RECORDS PROVIDED below:

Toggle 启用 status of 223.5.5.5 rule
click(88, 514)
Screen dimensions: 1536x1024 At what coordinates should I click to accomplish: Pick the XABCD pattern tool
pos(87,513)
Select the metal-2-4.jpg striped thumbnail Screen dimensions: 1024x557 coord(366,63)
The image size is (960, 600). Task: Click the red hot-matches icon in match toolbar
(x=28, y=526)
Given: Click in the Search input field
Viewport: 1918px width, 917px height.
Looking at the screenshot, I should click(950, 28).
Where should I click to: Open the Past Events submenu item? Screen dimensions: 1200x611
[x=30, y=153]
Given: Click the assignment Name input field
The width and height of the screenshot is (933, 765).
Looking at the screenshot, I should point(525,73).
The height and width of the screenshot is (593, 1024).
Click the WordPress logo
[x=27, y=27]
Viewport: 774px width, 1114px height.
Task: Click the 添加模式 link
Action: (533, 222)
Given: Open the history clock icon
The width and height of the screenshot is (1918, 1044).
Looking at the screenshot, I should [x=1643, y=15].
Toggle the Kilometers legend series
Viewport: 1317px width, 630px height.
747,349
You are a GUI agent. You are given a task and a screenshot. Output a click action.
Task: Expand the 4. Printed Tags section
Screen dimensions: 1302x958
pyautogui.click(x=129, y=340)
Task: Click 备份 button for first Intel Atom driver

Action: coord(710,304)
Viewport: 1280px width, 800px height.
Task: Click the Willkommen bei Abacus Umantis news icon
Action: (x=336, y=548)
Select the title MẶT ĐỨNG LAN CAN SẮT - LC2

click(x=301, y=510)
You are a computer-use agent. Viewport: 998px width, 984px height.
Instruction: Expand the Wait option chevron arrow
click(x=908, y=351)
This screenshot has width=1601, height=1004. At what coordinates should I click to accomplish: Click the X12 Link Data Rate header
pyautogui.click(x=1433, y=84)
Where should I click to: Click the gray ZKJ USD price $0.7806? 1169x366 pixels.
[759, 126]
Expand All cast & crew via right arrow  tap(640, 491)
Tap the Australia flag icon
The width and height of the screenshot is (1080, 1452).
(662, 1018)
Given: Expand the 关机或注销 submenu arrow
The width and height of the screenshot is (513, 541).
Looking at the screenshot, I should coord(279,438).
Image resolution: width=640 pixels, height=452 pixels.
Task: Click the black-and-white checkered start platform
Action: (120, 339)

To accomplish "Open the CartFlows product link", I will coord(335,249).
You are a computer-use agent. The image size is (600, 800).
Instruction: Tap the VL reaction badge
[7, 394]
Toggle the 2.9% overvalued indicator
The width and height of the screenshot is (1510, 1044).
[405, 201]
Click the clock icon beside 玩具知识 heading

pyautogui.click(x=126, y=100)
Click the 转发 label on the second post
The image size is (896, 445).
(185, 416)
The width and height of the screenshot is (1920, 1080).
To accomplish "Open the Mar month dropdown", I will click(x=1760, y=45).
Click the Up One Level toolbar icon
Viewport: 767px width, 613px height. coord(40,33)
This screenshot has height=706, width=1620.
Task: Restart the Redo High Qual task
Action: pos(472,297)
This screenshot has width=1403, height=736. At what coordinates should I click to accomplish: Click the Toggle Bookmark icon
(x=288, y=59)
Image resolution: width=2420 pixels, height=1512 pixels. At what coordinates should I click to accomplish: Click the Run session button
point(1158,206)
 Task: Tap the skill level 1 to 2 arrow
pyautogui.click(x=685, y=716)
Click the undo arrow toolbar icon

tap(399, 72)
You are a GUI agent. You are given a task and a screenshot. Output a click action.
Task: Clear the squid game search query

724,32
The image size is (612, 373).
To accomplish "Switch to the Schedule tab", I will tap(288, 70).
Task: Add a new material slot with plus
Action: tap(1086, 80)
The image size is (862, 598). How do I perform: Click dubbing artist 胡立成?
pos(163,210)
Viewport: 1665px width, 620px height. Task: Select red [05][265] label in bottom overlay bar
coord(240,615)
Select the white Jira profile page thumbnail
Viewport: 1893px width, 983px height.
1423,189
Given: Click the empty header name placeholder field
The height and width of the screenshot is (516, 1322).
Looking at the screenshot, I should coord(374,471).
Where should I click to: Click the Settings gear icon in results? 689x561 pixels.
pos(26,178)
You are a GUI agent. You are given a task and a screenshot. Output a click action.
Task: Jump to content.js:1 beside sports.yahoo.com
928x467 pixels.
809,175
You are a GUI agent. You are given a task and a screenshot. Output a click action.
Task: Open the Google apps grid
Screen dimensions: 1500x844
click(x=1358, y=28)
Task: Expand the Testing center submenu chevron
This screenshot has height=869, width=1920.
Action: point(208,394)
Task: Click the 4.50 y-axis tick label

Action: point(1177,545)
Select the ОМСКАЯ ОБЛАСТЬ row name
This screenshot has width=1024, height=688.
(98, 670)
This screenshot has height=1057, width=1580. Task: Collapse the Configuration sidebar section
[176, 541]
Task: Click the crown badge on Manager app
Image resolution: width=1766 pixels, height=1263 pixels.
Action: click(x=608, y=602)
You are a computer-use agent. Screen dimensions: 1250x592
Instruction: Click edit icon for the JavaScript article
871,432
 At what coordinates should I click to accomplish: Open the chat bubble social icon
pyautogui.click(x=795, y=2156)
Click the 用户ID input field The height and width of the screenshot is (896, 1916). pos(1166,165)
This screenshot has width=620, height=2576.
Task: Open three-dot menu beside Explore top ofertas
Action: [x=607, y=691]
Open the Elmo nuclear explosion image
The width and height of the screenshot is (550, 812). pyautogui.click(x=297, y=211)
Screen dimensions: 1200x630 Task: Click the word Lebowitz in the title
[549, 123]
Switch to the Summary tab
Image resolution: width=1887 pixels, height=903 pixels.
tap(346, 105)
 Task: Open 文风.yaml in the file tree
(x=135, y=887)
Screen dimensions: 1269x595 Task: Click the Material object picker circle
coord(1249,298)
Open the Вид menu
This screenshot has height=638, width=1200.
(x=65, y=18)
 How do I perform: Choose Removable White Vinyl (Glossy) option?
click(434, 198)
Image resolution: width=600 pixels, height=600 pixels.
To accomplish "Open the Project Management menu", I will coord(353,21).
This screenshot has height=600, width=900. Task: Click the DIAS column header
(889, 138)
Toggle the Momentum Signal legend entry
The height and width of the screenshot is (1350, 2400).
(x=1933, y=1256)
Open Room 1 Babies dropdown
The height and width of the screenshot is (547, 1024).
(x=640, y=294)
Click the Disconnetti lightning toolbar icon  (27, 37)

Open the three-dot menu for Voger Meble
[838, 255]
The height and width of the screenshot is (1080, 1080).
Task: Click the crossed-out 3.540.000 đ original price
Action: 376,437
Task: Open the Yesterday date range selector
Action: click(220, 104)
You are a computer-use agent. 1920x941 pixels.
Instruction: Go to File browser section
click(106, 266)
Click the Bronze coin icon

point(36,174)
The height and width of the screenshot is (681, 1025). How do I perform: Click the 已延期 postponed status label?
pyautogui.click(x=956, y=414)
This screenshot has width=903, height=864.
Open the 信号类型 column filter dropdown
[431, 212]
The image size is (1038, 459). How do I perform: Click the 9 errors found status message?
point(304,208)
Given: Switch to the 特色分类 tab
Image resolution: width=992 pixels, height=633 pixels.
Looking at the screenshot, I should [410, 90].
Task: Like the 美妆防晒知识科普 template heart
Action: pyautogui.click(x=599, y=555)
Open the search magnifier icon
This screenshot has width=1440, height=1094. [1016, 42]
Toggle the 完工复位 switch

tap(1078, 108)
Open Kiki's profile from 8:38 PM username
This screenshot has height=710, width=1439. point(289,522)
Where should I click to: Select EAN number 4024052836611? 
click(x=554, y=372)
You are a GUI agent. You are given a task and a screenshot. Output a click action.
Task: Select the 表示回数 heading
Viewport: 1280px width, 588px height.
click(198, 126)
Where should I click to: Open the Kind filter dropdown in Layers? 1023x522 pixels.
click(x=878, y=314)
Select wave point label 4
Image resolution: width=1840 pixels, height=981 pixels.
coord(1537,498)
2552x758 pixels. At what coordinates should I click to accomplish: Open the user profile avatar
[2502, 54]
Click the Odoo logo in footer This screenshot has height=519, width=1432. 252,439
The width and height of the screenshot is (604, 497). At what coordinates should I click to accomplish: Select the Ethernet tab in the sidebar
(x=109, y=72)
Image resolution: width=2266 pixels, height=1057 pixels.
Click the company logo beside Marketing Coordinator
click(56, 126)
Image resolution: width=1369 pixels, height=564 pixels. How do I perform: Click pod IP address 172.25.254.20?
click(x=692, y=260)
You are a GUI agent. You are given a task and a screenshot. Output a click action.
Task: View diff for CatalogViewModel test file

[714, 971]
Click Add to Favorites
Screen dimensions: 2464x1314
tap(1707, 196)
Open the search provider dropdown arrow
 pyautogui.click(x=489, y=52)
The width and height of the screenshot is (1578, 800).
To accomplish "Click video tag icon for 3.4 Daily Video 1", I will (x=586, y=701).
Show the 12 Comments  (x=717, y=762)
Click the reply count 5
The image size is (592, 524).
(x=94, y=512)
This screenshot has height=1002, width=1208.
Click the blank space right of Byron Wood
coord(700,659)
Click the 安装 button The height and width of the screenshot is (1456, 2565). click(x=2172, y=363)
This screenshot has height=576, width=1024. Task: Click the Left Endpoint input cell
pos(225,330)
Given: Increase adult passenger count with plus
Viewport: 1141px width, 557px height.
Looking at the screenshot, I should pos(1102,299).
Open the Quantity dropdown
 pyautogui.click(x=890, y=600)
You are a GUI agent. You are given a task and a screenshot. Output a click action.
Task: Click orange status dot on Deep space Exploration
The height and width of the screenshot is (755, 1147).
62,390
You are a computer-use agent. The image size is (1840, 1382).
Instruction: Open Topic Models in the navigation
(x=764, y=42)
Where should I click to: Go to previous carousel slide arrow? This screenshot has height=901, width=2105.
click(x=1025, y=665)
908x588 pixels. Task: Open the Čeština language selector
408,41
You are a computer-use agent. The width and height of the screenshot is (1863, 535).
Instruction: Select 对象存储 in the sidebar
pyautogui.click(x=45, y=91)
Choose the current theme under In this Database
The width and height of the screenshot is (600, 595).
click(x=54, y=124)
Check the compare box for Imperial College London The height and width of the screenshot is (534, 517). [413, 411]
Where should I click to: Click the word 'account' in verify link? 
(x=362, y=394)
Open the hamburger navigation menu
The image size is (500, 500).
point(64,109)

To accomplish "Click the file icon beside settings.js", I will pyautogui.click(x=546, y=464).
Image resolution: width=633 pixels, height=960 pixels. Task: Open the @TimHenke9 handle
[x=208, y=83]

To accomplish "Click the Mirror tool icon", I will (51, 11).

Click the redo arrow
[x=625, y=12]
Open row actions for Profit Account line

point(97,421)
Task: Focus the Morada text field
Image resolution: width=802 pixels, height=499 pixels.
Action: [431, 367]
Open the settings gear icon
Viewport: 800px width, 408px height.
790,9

End of RECORDS PROVIDED.

WHAT YOU ARE ASKED TO DO.
Please return only the lines above, starting at the line that has "Open the Вид menu" and ending at the line that has "Click the Disconnetti", keeping both and leaving each one unchanged.

ANSWER BELOW.
Open the Вид menu
This screenshot has height=638, width=1200.
(x=65, y=18)
 How do I perform: Choose Removable White Vinyl (Glossy) option?
click(434, 198)
Image resolution: width=600 pixels, height=600 pixels.
To accomplish "Open the Project Management menu", I will coord(353,21).
This screenshot has height=600, width=900. Task: Click the DIAS column header
(889, 138)
Toggle the Momentum Signal legend entry
The height and width of the screenshot is (1350, 2400).
(x=1933, y=1256)
Open Room 1 Babies dropdown
The height and width of the screenshot is (547, 1024).
(x=640, y=294)
Click the Disconnetti lightning toolbar icon  (27, 37)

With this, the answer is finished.